Just east of downtown Los Angeles is the Brewery Art Complex, created in 1982 in what was once the Pabst Blue Ribbon Brewery. Hoist a glass in honor of the artist-in-residence code which allowed artists to rent both living and working space in buildings formerly zoned industrial. Renting only to artists, the Brewery is among the world’s largest complexes. The public gets to explore the sprawling spot and enjoy the opened studios of many artist residences twice a year – in spring and fall.

There’s a real steam punk feel to the cavernous space, where the Brewery smoke stack still towers over loading docks and gardens. The complex has evolved into eighteen acres of working artists perched in the northeast corner of the city. Not only is the area huge, so is it’s creative scope – painters, sculptors, photographers, performance artists, multi-media creators, and fashion designers all reside here.

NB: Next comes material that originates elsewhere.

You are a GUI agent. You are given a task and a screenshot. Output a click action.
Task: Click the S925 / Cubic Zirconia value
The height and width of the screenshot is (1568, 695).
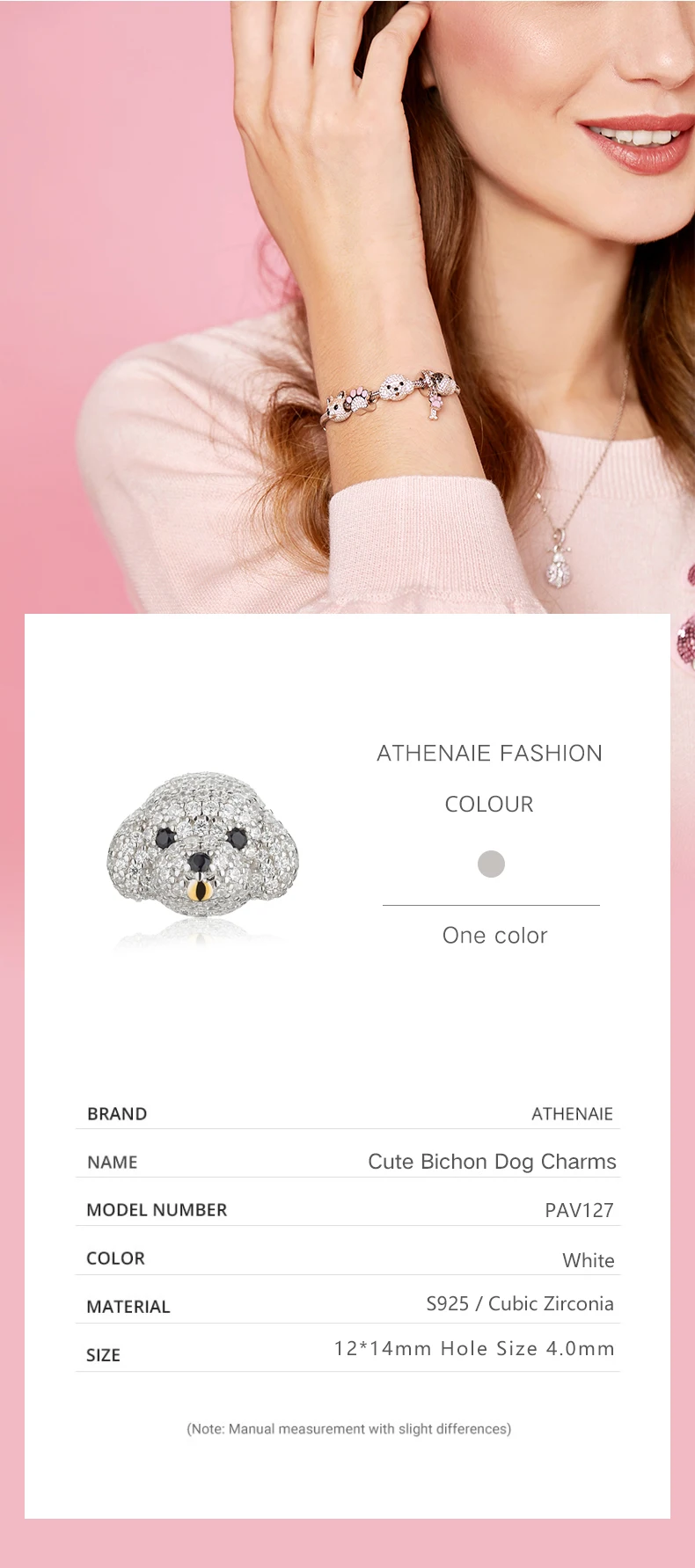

Why should you visit? To experience the diversity and excitement of the art. Over a hundred residents participate, speaking with browsers and buyers about their work. Like no other art walk, the Brewery gives strollers a glimpse into what it means to be an artist, and the space the artists create in, eat, sleep, and dream in. And as an extra bonus, many beautiful, unique pieces are available for purchase, some well under $100. From plastic purses showcasing colorful neon strands to enormous paper mache drumsticks, perfectly crafted landscapes, textured portraits, and brilliant contemporary photography, there’s a wide range of talent.

This fall’s art walk took place Oct. 3rd and 4th. Each year, we have the pleasure of meeting new and unique artists, and visiting with those whose work we’ve come to admire. Here’s a mix of some of the works on view this fall – artists you should definitely check out when the spring open house commences, or visit their websites, follow their Twitter feeds, see their shows now.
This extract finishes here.